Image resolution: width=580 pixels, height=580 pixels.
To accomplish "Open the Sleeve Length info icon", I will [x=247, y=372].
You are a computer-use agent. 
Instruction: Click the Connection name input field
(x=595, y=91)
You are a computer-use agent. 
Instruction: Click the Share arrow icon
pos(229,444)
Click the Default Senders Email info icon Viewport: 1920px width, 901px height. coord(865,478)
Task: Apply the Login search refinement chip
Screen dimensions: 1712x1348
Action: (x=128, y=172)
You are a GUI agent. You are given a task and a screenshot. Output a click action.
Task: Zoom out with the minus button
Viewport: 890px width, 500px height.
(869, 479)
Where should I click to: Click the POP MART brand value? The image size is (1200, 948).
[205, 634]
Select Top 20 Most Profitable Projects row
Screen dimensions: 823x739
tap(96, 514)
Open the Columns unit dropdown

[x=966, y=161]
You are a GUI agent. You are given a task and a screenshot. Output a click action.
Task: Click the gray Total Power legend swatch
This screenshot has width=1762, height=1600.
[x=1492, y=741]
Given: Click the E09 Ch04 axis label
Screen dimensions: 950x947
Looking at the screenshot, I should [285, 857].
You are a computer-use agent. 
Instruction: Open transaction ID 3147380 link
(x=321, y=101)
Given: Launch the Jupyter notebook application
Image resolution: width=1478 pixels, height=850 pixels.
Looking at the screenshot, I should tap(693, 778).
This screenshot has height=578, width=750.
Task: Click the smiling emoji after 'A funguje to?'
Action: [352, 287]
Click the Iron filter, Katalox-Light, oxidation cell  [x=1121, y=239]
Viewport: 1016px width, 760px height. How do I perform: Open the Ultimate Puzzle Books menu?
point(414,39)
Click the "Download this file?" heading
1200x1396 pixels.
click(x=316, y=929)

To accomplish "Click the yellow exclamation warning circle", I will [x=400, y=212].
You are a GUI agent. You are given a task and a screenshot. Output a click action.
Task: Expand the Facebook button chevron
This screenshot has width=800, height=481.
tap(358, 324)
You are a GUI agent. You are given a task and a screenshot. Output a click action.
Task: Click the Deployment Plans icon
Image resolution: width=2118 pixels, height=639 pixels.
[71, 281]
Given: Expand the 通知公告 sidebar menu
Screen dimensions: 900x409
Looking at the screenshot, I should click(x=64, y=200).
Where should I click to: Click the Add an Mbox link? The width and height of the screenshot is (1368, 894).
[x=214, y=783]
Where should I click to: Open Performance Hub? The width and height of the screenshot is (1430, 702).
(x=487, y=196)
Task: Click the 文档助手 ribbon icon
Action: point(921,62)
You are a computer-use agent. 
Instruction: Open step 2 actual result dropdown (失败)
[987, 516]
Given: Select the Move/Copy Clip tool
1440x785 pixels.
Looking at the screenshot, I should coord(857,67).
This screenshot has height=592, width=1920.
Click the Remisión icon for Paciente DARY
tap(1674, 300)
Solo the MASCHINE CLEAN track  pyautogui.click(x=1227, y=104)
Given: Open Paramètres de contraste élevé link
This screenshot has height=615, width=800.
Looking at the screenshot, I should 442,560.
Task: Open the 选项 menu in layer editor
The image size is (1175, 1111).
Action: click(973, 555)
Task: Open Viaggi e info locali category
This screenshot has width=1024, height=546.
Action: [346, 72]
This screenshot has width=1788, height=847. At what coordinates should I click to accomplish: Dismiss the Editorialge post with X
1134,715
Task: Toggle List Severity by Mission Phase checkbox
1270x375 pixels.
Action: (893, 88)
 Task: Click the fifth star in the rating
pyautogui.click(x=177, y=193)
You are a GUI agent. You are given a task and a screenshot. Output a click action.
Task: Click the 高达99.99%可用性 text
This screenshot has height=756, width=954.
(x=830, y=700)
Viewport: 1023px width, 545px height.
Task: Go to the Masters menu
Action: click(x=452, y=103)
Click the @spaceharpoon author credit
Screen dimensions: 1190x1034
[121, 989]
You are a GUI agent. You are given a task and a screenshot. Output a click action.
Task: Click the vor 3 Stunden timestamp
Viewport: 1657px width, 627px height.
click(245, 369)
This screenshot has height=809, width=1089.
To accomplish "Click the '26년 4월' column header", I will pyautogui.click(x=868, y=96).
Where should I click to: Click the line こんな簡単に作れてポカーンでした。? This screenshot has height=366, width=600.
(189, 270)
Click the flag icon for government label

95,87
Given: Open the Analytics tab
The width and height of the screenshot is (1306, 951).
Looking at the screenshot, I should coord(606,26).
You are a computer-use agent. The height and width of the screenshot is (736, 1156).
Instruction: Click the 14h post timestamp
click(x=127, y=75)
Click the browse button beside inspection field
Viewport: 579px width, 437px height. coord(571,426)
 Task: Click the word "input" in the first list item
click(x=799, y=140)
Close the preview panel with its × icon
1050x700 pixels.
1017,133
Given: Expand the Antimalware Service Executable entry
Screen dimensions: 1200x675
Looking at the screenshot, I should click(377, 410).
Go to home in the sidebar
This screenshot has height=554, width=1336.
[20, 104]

▸ **Instructions to follow**
Give the number of lines above in which the word "will" occurs, with nothing else.

▸ **Written answer**
3